◆ Available data:
++++

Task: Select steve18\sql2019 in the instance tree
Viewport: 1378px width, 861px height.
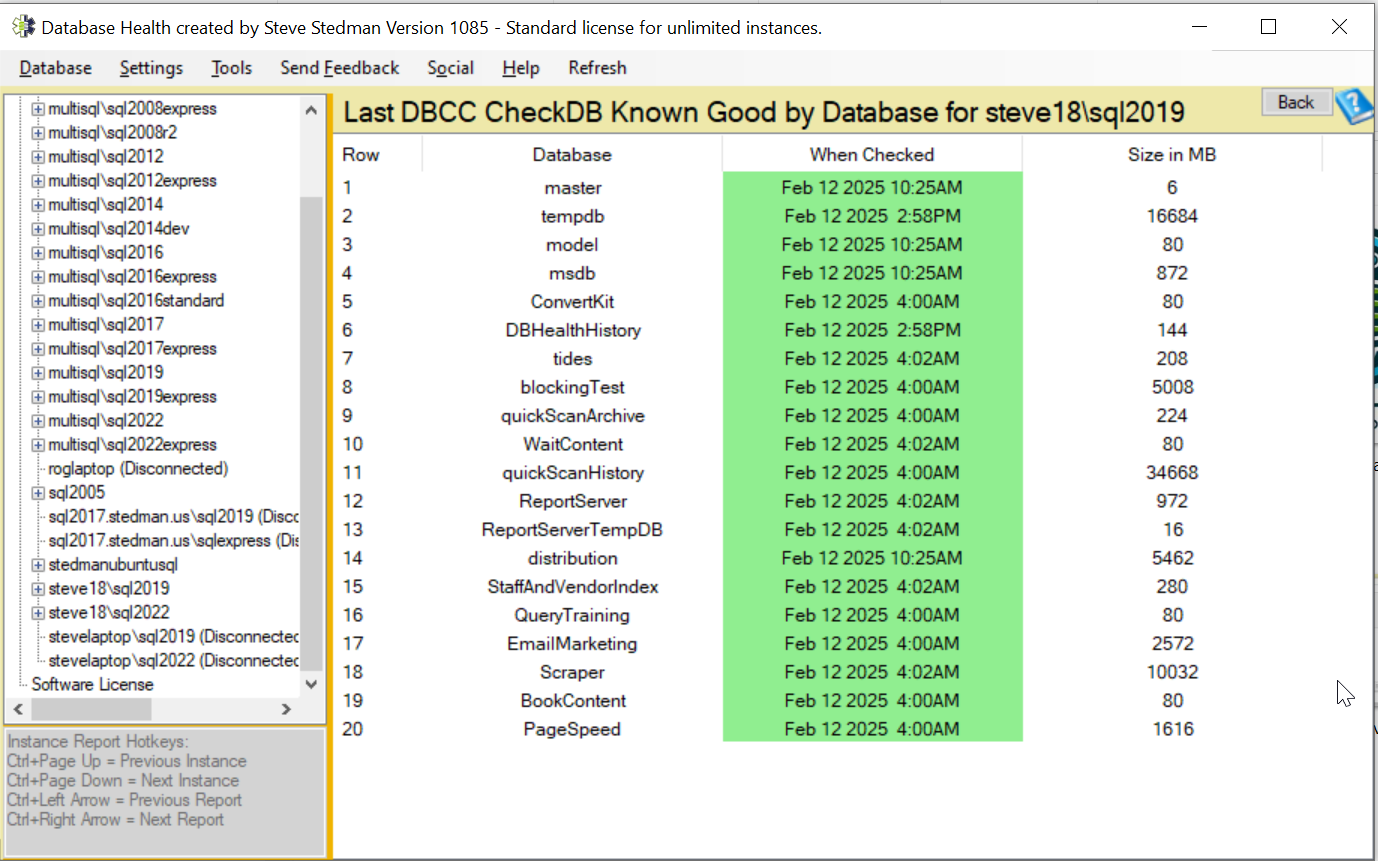Action: pos(109,589)
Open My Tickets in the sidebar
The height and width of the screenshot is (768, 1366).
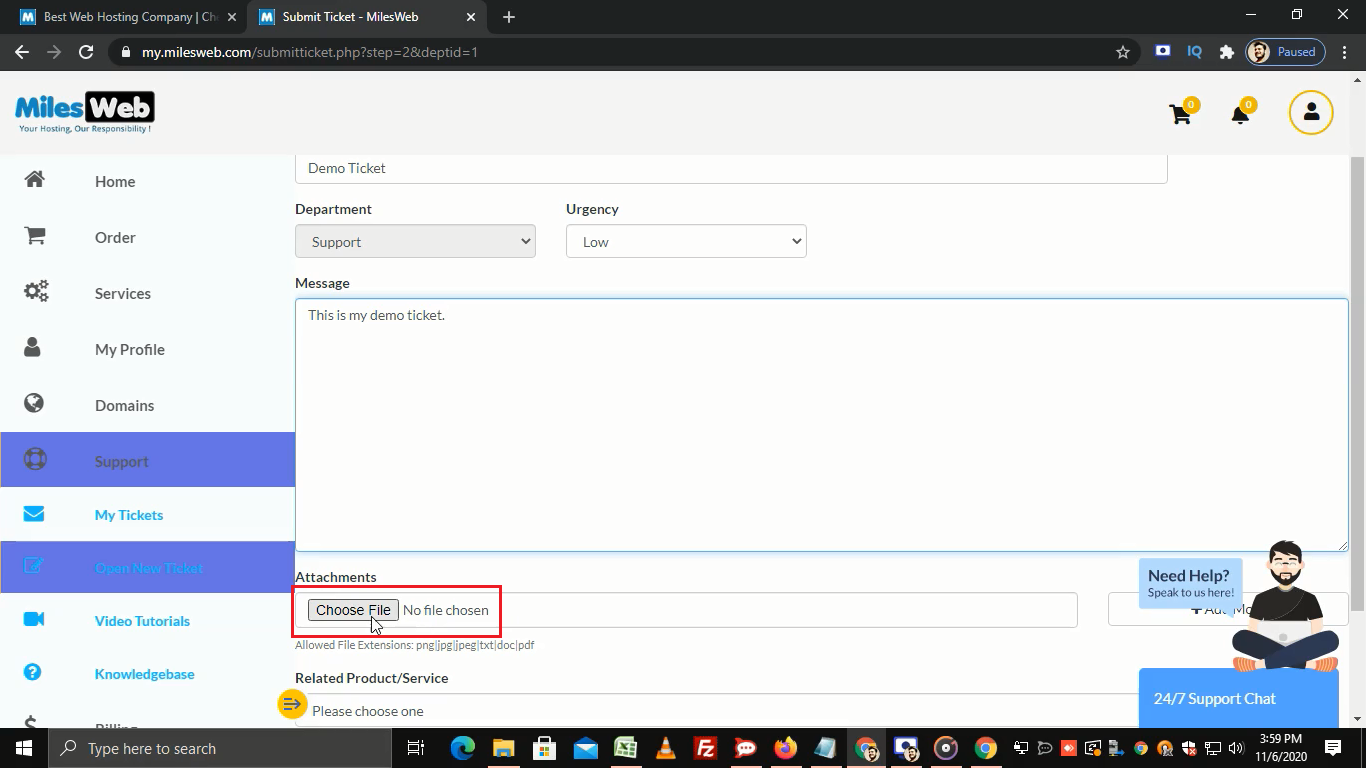coord(129,515)
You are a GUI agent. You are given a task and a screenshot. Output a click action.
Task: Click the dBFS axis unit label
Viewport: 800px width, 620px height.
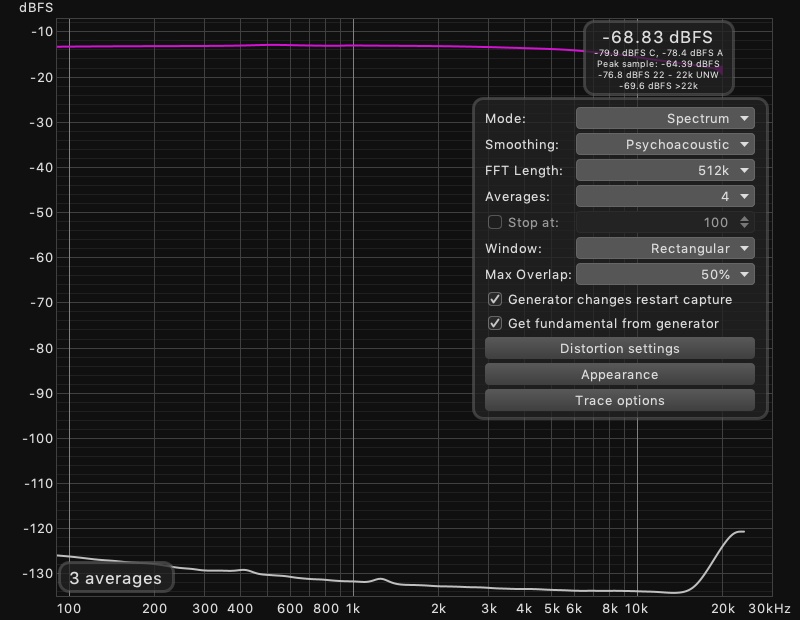[36, 8]
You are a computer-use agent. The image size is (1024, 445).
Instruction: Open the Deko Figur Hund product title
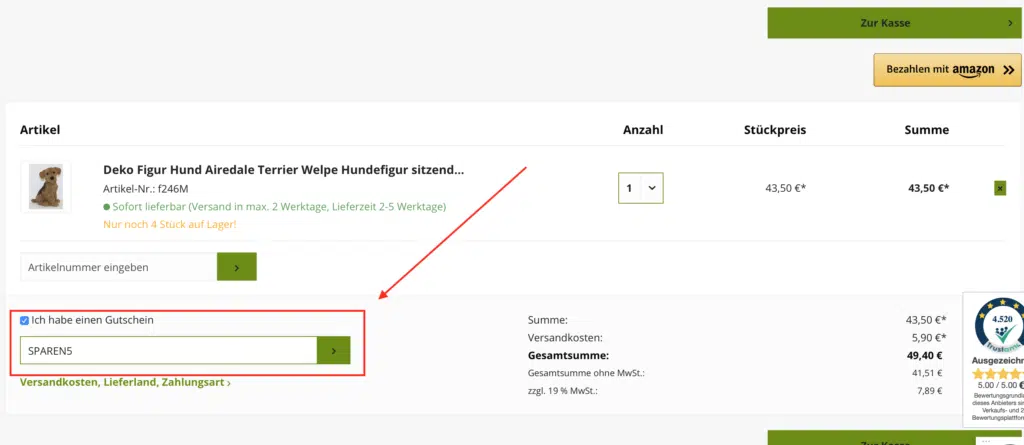[x=283, y=170]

++++

◆ Task requirements:
Copy the records shown above in their entirety and exactly; images are to be left out.

◆ Output of the task:
Task: Select steve18\sql2019 in the instance tree
Viewport: 1378px width, 861px height.
Action: pos(109,589)
Open My Tickets in the sidebar
The height and width of the screenshot is (768, 1366).
coord(129,515)
You are a GUI agent. You are given a task and a screenshot. Output a click action.
Task: Click the dBFS axis unit label
Viewport: 800px width, 620px height.
[36, 8]
You are a computer-use agent. The image size is (1024, 445).
Instruction: Open the Deko Figur Hund product title
[x=283, y=170]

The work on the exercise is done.